**Source document:**
Full Disclosure mailing list archives

Re: Comcast using IPS to protect the Internet from their home user clients?


From: TroyC <troy.coulombe () pwi com>
Date: Tue, 09 Mar 2004 08:42:13 -0800


Yep noticed very similar things as well during scanning.  At the time I 
thought it might be due to the time of day or such.

I also noticed another behavior::: Different IP blocks based [seemingly] upon 
OS. My netgear rtr/ap gets a 24.x.x.x, however, my debian fw gets a 64.x.x.x 
adder... I spun up a different linux box and rcvd 64.x.x.x while a win2k 
vmware session on that same linux box rcvd a 24.x.x.x  ::: seems to be 
picking something up on the dhcp requests...

ps::: I may have the adders ass-backwards the linux boxes might have gotten 
64.x.x.x

TroyC

On Monday 08 March 2004 18:28, Frank Knobbe wrote:
This post should probably have gone to SF-PenTests, but since it is more
of a discussion item, I thought about Full Disclosure, the list for vuln
info and everything else :)

**Data excerpt:**
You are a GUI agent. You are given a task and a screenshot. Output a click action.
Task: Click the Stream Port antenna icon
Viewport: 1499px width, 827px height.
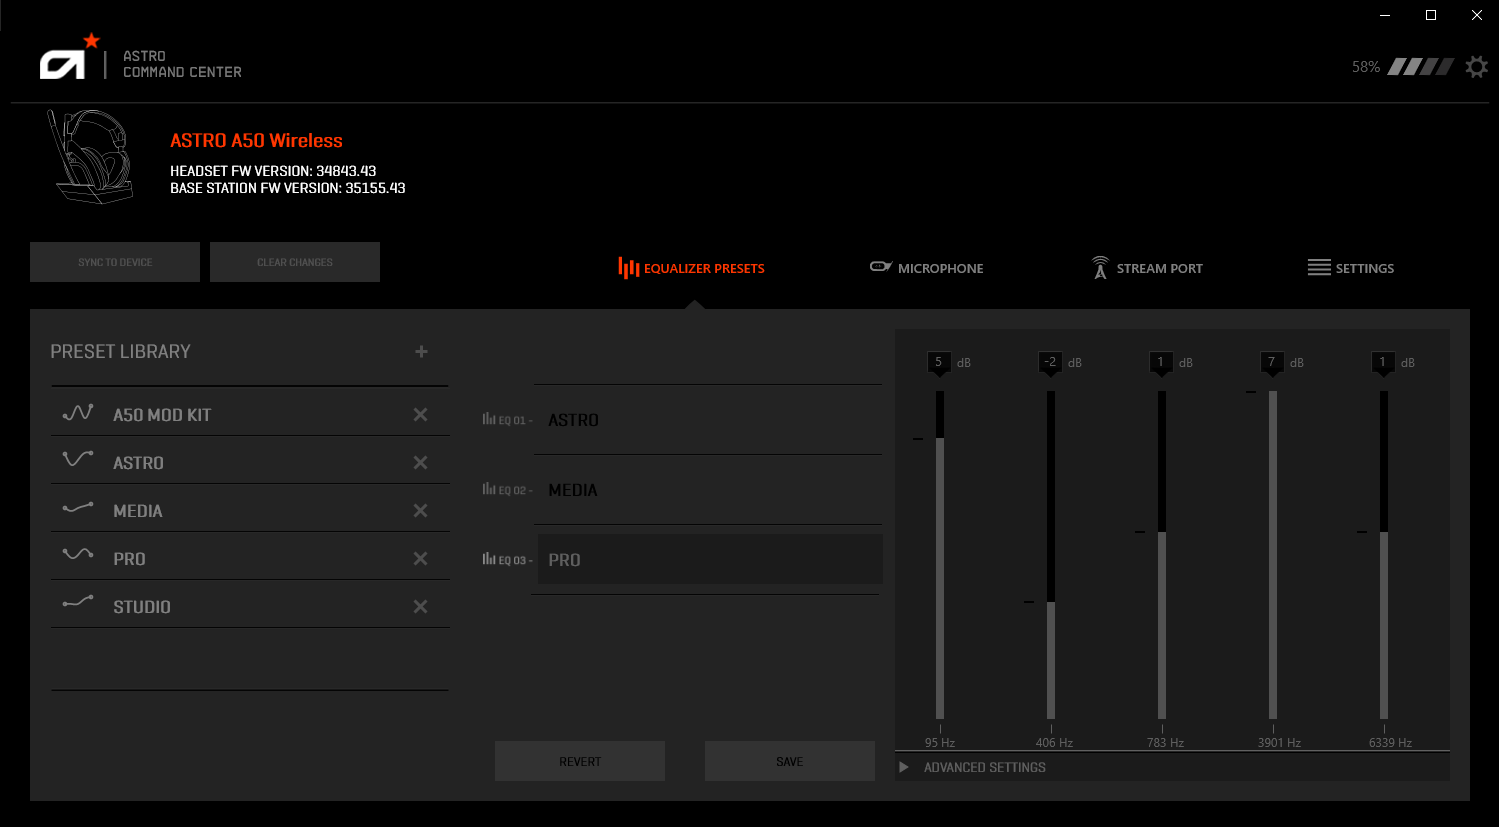(1099, 266)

**Exercise tasks:**
1 – In the mailing list post about Comcast, copy word for word the part that opens with the words containing "Yep noticed very" and closes with "the dhcp requests...".
2 – Continue the mailing list post about Comcast and its home user clients, picking up right after its last sentence.

**Outputs for the tasks:**
1 –
Yep noticed very similar things as well during scanning.  At the time I 
thought it might be due to the time of day or such.

I also noticed another behavior::: Different IP blocks based [seemingly] upon 
OS. My netgear rtr/ap gets a 24.x.x.x, however, my debian fw gets a 64.x.x.x 
adder... I spun up a different linux box and rcvd 64.x.x.x while a win2k 
vmware session on that same linux box rcvd a 24.x.x.x  ::: seems to be 
picking something up on the dhcp requests...

2 –
Anyhow, I noticed that certain vulnerability scans, for example scans
using Nikto and similar tools, when run from a Comcast address show a
different behavior than when they are run from a clear, uncontrolled
Internet connection (i.e. corporate T-3). In fact, it appears like
Comcast has an Inline-IDS (some call it an IPS ;) sitting on its wires,
filtering out certain signatures and blocking subsequent access for a
short period of time. For example, scan progresses, then hangs
inexplicably, then resumes, trips a sig, and hangs again. At the same
time, the same scan from a non-Comcast address continues without any
hick-ups. Targets have been ruled out (up and running, verified at the
same time from different addresses), and connectivity to the rest of the
net remains. It's looks like just the src-dst address pair is used so
that all connections from a Comcast src to that particular dst are
blocked for a short moment (1-5 minutes).

Has anyone else noticed that? Is Comcast actually attempting to keep all
those worms'n'viruses of their clients away from the Internet?

How many other ISP's are known to use IPS's inline to protect themselves
from the 'Net, or protect the 'Net from themselves?